Farmers and homeowners in the projected path of the pipelines are irate. Dan Tronchetti, 66, a soy and corn farmer in Paton, Iowa, has been battling Summit’s proposal to run a six-inch line of pressurized carbon through half a mile of his prime farmland. Tronchetti is passionately “pro-ethanol.” He grows and sells corn grain to ethanol plants, owns cars that run on E85 fuel, and told the Prospect that “during the recent gas price surge, I was burning E15 whenever I could.”
But Tronchetti has become a staunch opponent of the pipeline, despite the private equity firm’s claim that it will help his industry stay afloat. He thinks it will damage local cropland and worries about a rupture that could put his family and local ecology at risk. (Forty-nine people were hospitalized in 2020 following a carbon pipeline rupture in Mississippi.) Most of all, Tronchetti thinks the whole venture is based on a misbegotten premise: the continued viability of the corn ethanol industry.
“The only reason these pipelines have been proposed is so they can collect the 45Q federal income tax credits,” Tronchetti told the Prospect in an interview. He thinks that in the long run, ethanol is on its way out, but he is also skeptical of the need for the subsidies, he said: “I also don’t think ethanol’s going to close their doors if we don’t get CO2 pipelines. It’s all public relations spin.”
Along with farmers who own land in the path of the pipelines, county farm bureaus have mobilized. The Linn County Farm Bureau submitted an objection to the Navigator pipeline. But the state farm bureau in Iowa has remained largely silent, said Jess Mazour, a Sierra Club organizer who has been working with local farm groups.
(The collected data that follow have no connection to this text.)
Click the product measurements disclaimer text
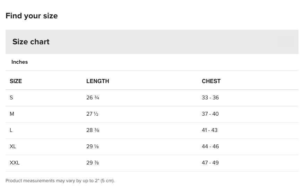pyautogui.click(x=60, y=181)
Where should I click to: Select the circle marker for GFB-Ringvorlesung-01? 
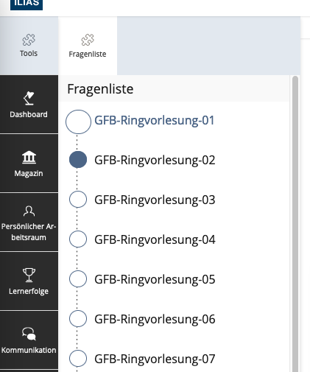tap(78, 122)
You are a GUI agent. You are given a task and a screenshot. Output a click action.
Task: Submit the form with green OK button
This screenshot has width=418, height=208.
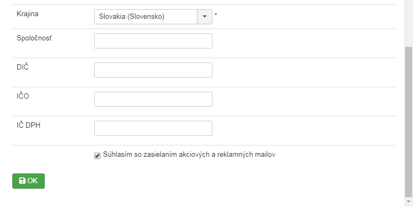[x=29, y=181]
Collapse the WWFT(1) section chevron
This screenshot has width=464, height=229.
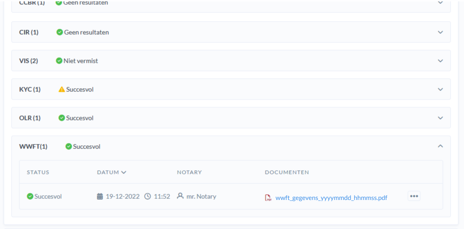click(x=440, y=146)
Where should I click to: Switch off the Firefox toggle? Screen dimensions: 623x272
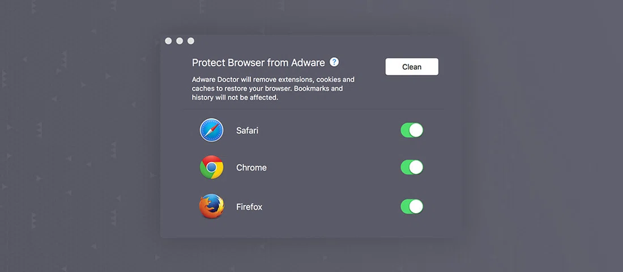click(412, 206)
Meanwhile, on top of the 45Q update in the Inflation Reduction Act, another factor could further boost the corn ethanol CCS market. A new rule from the California Air Resources Board (CARB) is set to strengthen the credit market for the Low Carbon Fuel Standard, paying as much as $200 per ton of CO2. That’s “even more generous than 45Q, and you better believe the industry knows that,” said Danny Cullenward, a climate economist who tracks the carbon credits market. “There’s a huge sugar rush.”
California’s friendliness to the growing carbon capture sector is linked to the growing lobby for biofuels, reporting from the Energy and Policy Institute’s Joe Smyth has shown. A national lab overseen by the Department of Energy wrote a report in favor of carbon capture, and then heavily promoted that report to influence the scoping plan of CARB, with funding from a utility that owns biomass power plants in California. Until March 2021, Virgil Welch, the executive director of the California Carbon Capture Coalition, was chief adviser to CARB Chair Mary Nichols. Welch’s consulting firm, Caliber Strategies, also lobbied CARB on behalf of POET LLC, the world’s largest producer of biofuels.
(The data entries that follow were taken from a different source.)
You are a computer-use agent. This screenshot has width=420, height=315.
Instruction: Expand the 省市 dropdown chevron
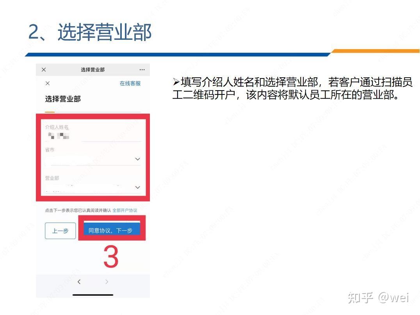(x=138, y=159)
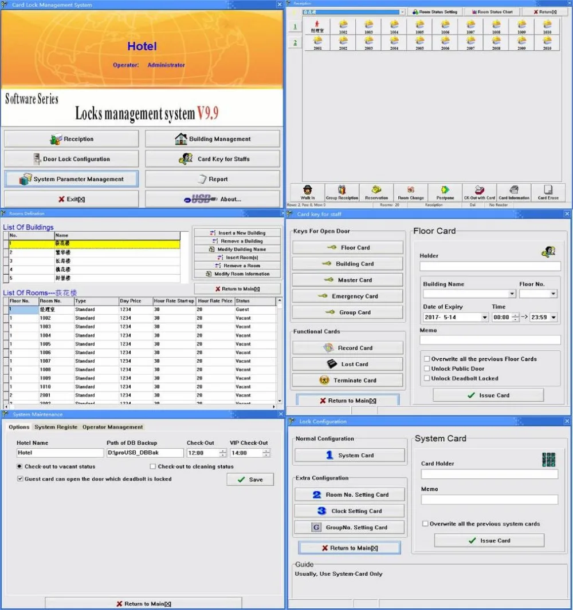Select the Card Erase icon
The image size is (573, 610).
[x=548, y=192]
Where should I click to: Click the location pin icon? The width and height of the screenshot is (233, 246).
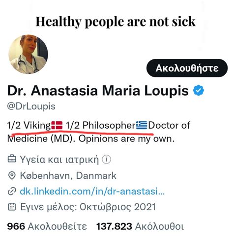coord(12,176)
At the Iowa Utilities Board, which is considering the pipeline proposals, hundreds of Iowans have submitted comments opposing the projects. “Our state already overproduces corn to produce ethanol when we should be developing actual solutions that won’t destroy farmland and risk our health,” wrote one commenter from Ankeny, Iowa.
“Iowa is an ag state and when pipelines go in, productivity goes down. The only reason is because there is ‘free’ government money for this unproven technology,” wrote another commenter in Huxley. “This is almost a casebook example of a boondoggle.”